The Diocesan Church Museum in Bilbao hosts an exhibition entitled Shame, with testimonies of one hundred people from all over Europe who were sexually abused as children, accompanied by portraits of each of them by the Italian photographer Simone Padovani. The exhibition has been promoted by the Justice Initiative, a European initiative to denounce child abuse and will later be presented in Barcelona and other European cities. During the exhibition in Bilbao, which will remain open until 25 March, several conferences and meetings will be held on the subject.

In the Diocesan Museum there are cases of children who have suffered sexual abuse in different areas, such as those that occurred at home or in sports groups, and even abuses have been involved in institutions within the Church. But the exhibition does not include names or photographs of the aggressors, only of the victims. Includes testimony of Juan Cuatrecasas.

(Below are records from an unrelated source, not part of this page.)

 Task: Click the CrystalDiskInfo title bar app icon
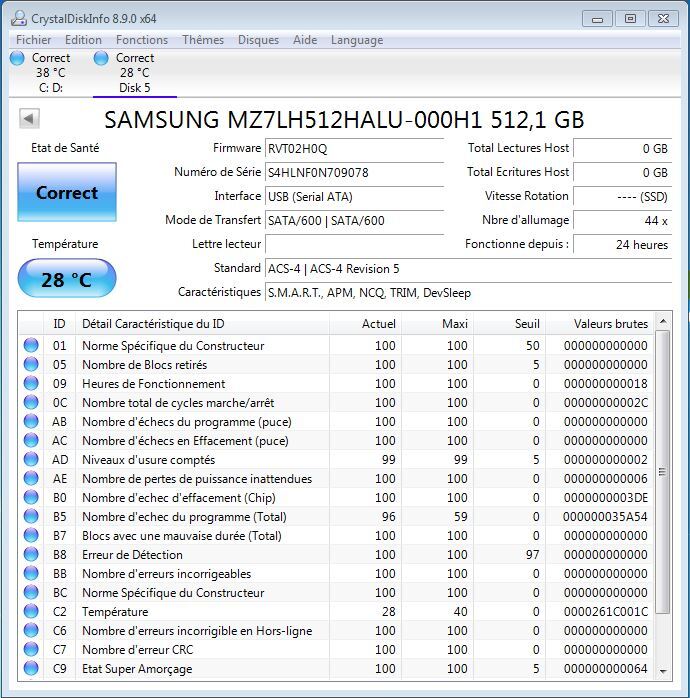point(17,18)
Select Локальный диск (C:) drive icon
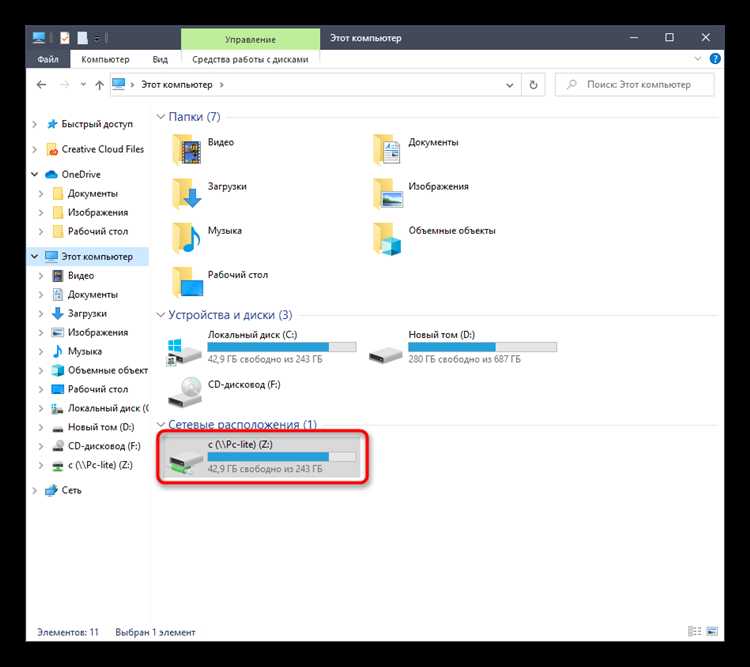The height and width of the screenshot is (667, 750). pyautogui.click(x=185, y=351)
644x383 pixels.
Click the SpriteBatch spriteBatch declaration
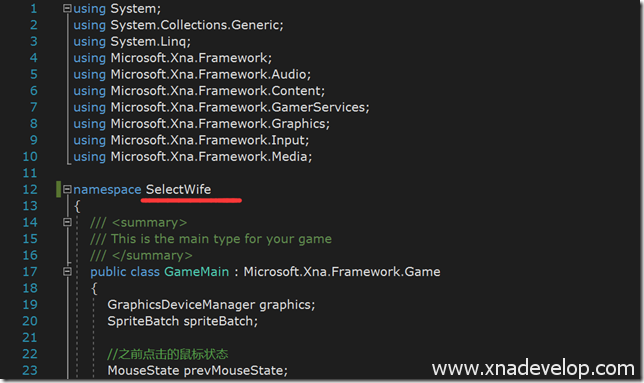pyautogui.click(x=182, y=321)
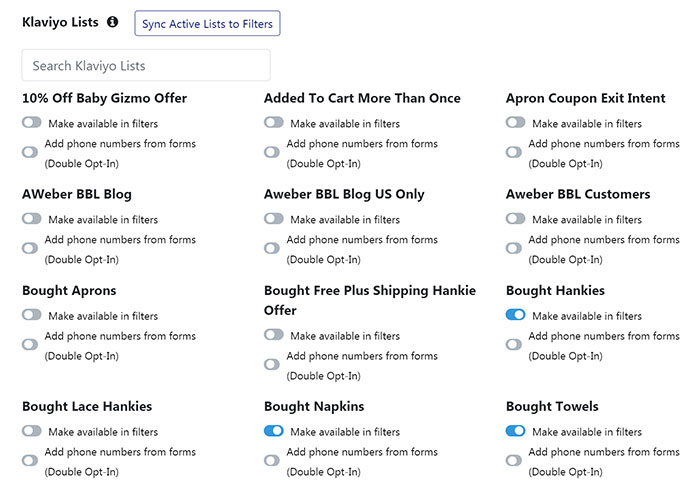Enable filters for Bought Aprons list
The image size is (700, 490).
[x=32, y=315]
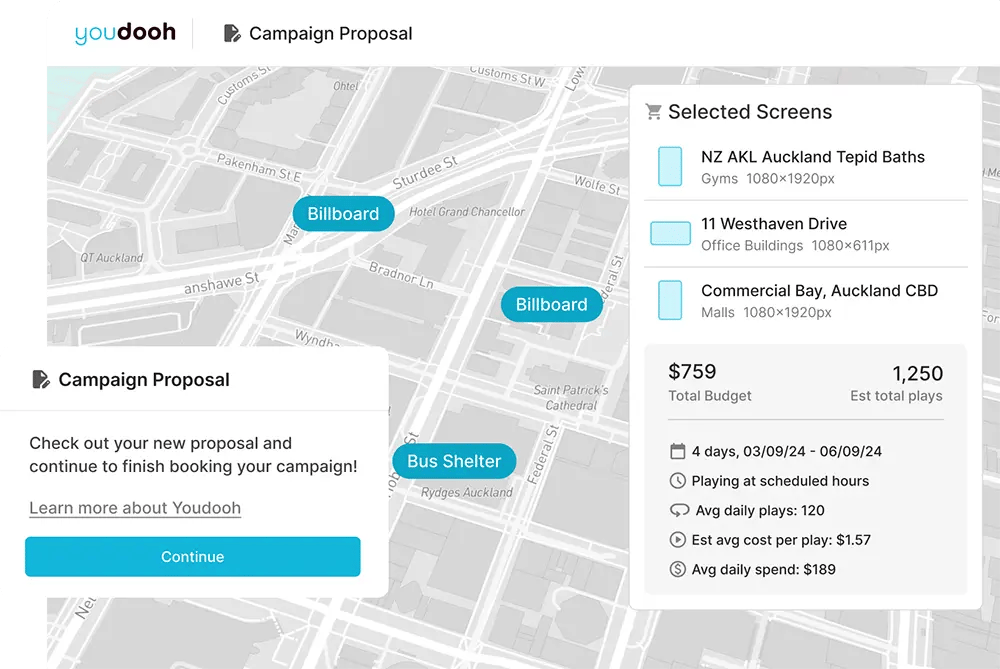The height and width of the screenshot is (669, 1000).
Task: Click the Campaign Proposal header document icon
Action: tap(232, 34)
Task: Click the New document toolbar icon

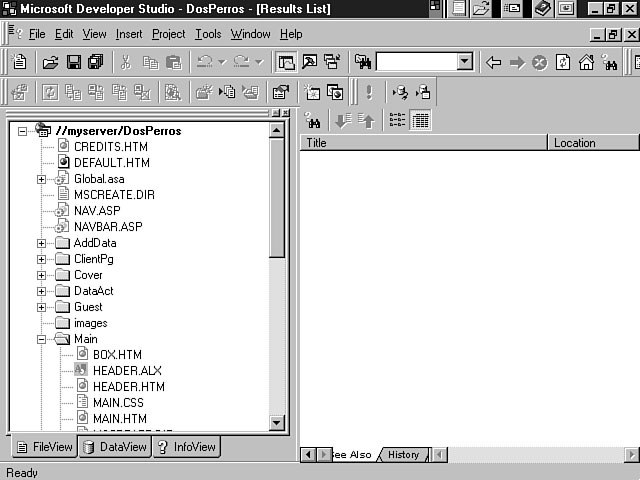Action: click(x=19, y=62)
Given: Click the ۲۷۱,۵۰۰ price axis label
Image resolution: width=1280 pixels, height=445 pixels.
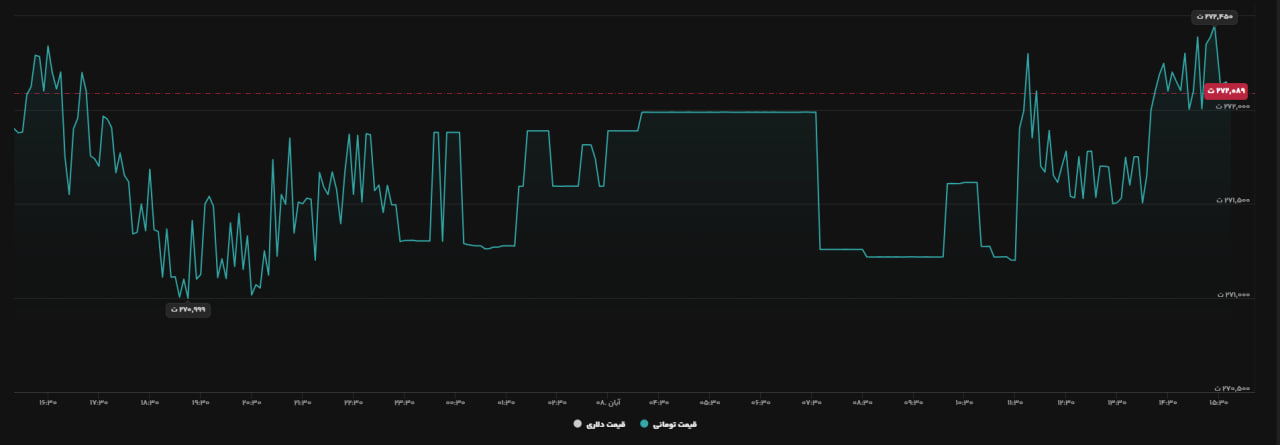Looking at the screenshot, I should pos(1233,200).
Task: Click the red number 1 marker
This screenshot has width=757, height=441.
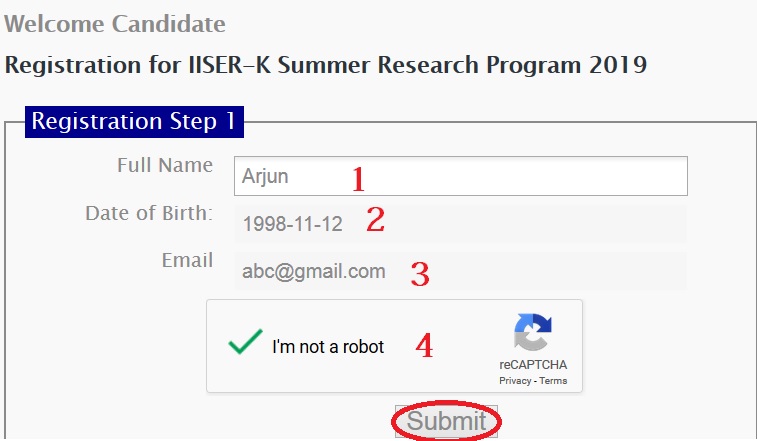Action: pyautogui.click(x=358, y=179)
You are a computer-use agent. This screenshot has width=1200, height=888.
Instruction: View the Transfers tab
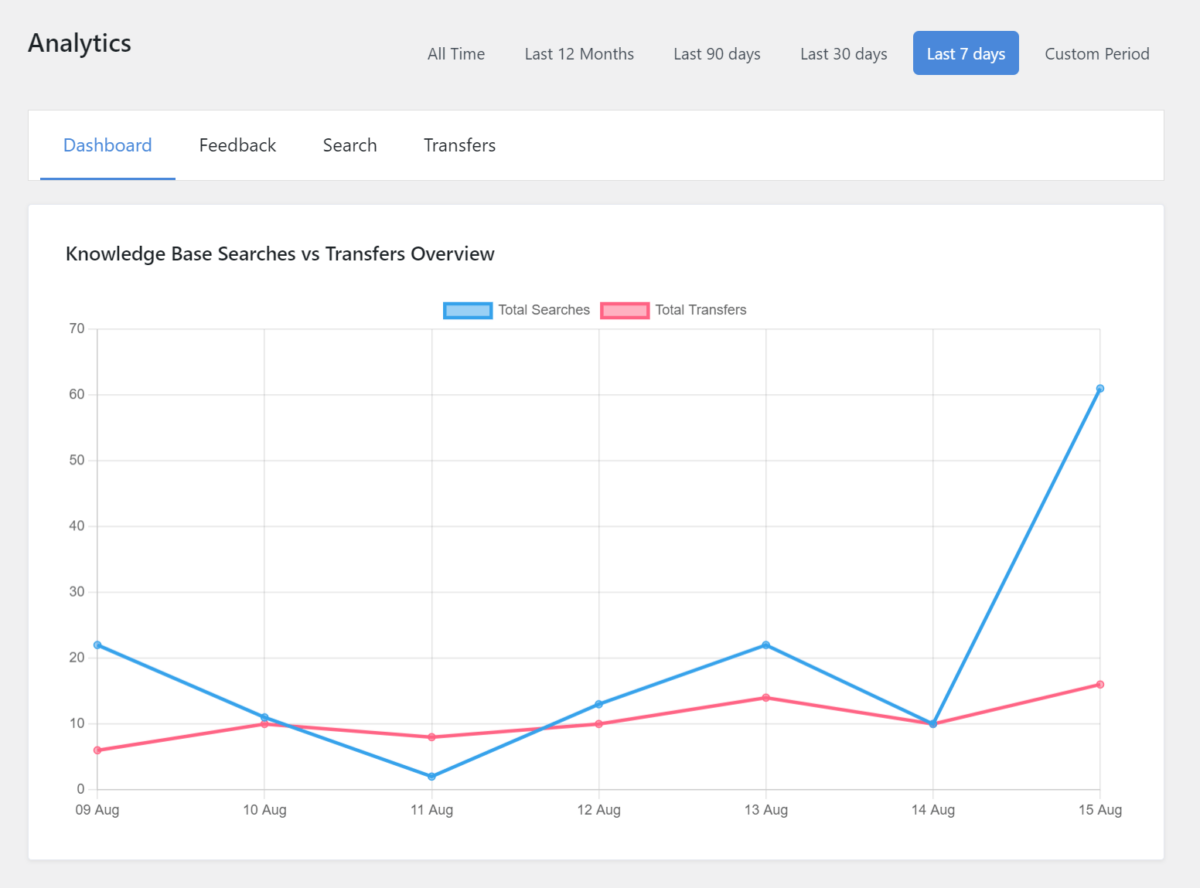click(x=459, y=145)
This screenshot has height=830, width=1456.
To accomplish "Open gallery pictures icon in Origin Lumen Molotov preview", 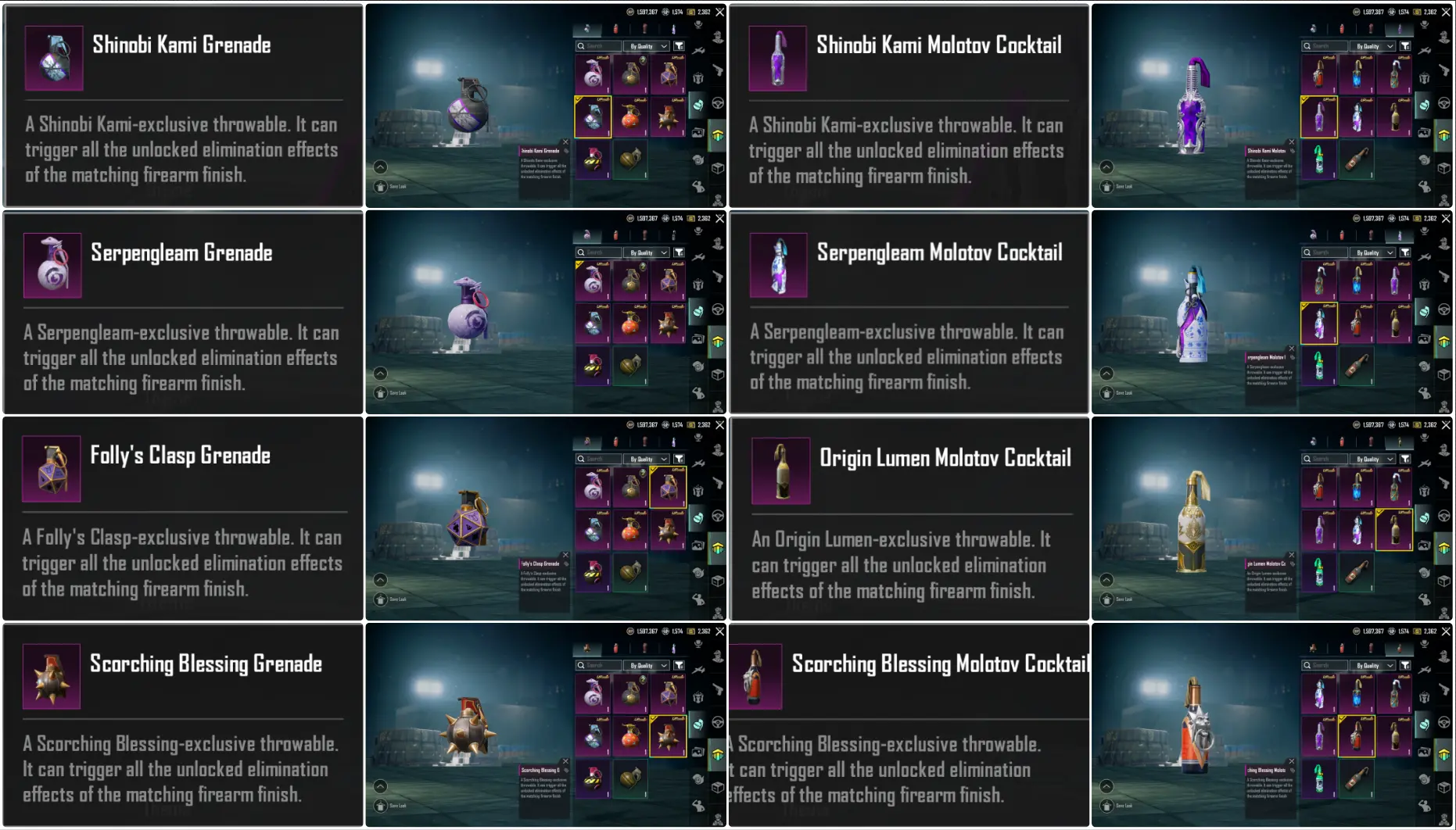I will tap(1423, 546).
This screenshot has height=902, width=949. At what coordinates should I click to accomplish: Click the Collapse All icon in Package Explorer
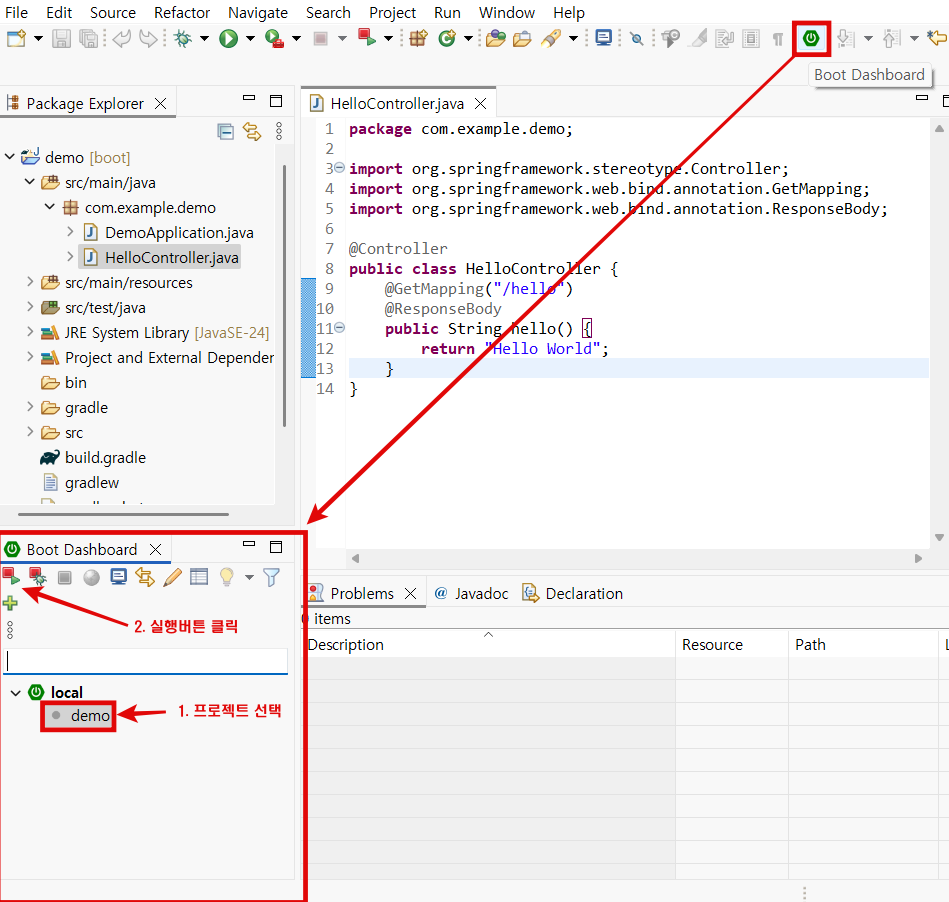[226, 131]
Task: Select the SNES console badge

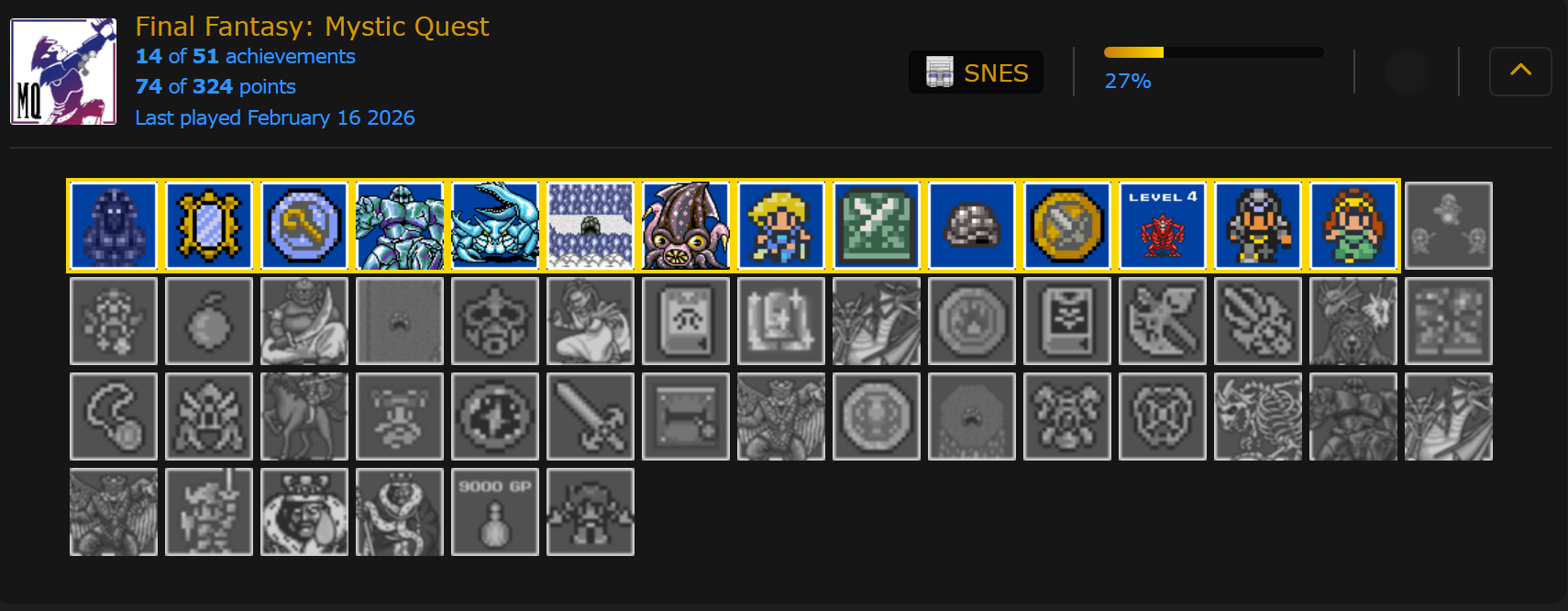Action: (x=976, y=72)
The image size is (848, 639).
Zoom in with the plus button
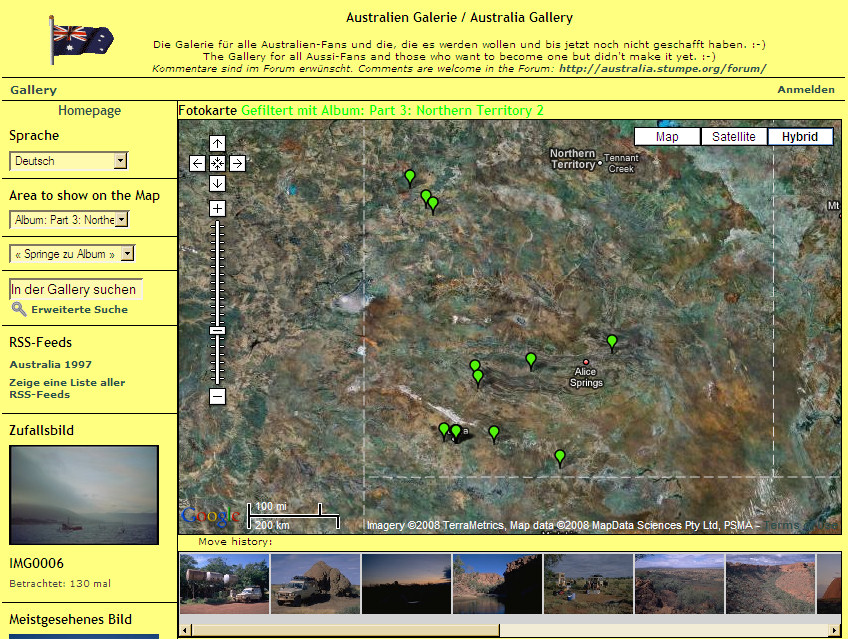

Cuatrecasas tells of the hand of professor José María Martínez Sanz of the Gaztelueta school of Opus Dei in Bilbao between 2008 and 2010: “At 12 years old I was not fully aware of what was happening, but I knew it was not normal and I did not like it. There is something more painful than abuse: covering up what happened and victimizing the victim again.” In the case of castles, Martínez was sentenced by the Provincial Court of Bizkaia to two years in prison, but the school of Opus Dei has never accepted what happened, has always removed credibility from the testimony of the student. Now, Pope Francis vows by letter to his family that Church justice will also investigate the case.